La misma escena se repitió dos o tres noches y luego Albert dejó de ir al dormitorio de Fay.
Y casi todos los días Fay veía sombras en el jardín, sombras que se abrazaban. Le daba miedo salir de su habitación. La casa estaba completamente alfombrada y era insonora y una vez, subiendo las escaleras, vislumbró a Albert montándose detrás a una de las chicas de color y metiendo la mano por debajo de las voluminosas faldas.
El ruido de los gemidos la obsesionaba cada vez más. Le parecía oírlos a todas horas. Una vez fue a las habitaciones de las chicas de color, que estaban en una casita independiente, y estuvo escuchando. Oyó los mismo gemidos que había oído en el parque. Se echó a llorar. Se abrió una puerta. Quien salió no era Albert, sino uno de los jardineros de color. Se encontró a Fay sollozando junto a la puerta.

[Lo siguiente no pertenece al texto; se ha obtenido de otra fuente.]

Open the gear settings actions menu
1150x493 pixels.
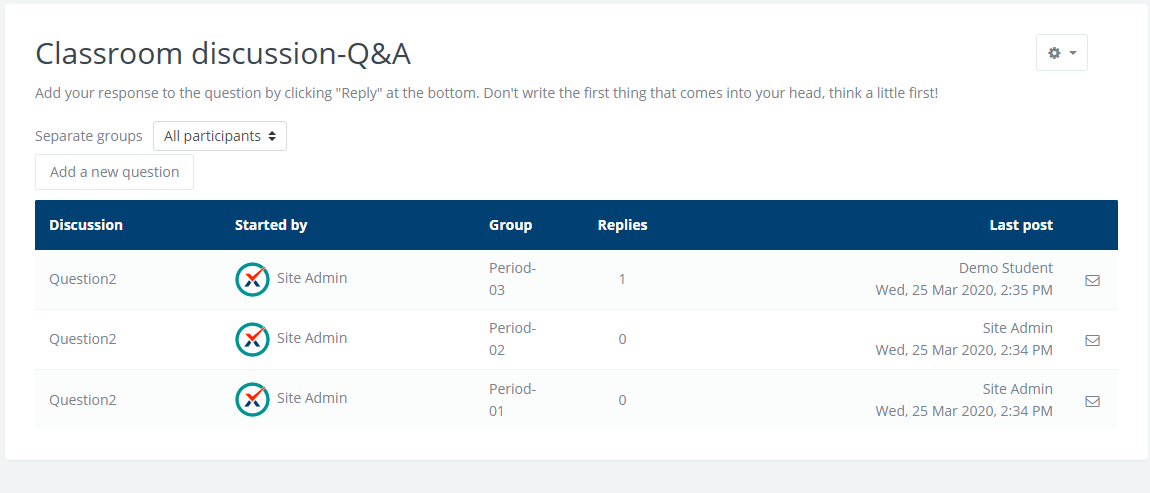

Finalmente, Albert la poseyó en las más extrañas circunstancias. Iban a dar una fiesta en honor de unos amigos españoles. Aunque rara vez salía de compras, Fay fue a la ciudad en busca de un determinado azafrán para el arroz, una clase muy rara de azafrán que acababa de llegar de un barco procedente de España. Disfrutó comprando el azafrán recién descargado. Siempre le habían gustado los olores, los olores de los muelles y de los almacenes. Cuando tuvo en su poder los paquetitos de azafrán, los guardó bien en el bolso, que llevaba bajo el brazo y contra el pecho. El olor era muy fuerte y le impregnó las ropas, las manos y el cuerpo.
Al llegar a casa, Albert la estaba esperando. Se acercó al coche y la ayudó a bajar, como en un juego, riendo. En la operación, Fay se restregó contra él con todo su peso.
-¡Hueles a azafrán!- exclamó Albert.
Ella apreció un extraño brillo en los ojos del hombre cuando volcó la cara contra sus pechos para olerla. Luego la besó y la acompañó al dormitorio donde Fay dejó caer el bolso sobre la cama. El bolso se abrió y el olor a azafrán inundó el cuarto. Albert la hizo tenderse en la cama completamente vestida y, sin besos ni caricias, la poseyó.
- Hueles como las mujeres de color – dijo luego, satisfecho.
Y el hechizo se había roto.

La impotencia psíquica, que explica tanto la impotencia en el hombre como la frigidez, obliga a eludir toda aproximación a la corriente cariñosa, lo que supone una considerable limitación de la elección de objeto. La corriente sensual buscará tan sólo objetos que no despierten el recuerdo de los incestuosos prohibidos, y la impresión de las mujeres cuyas cualidades podrían inspirarle una valoración alta no se resuelve en excitación sensual, sino en cariño eróticamente ineficaz.
Los sujetos que padecen la disociación erótica se acogen a la degradación psíquica del objeto sexual. Aquellas personas en quienes las corrientes cariñosa y sensual no han confluido debidamente viven, por lo general, una vida sexual poco refinada. Perduran en ella fines sexuales perversos, cuyo incumplimiento es percibido como una sensible disminución de placer (impotencia fetichista).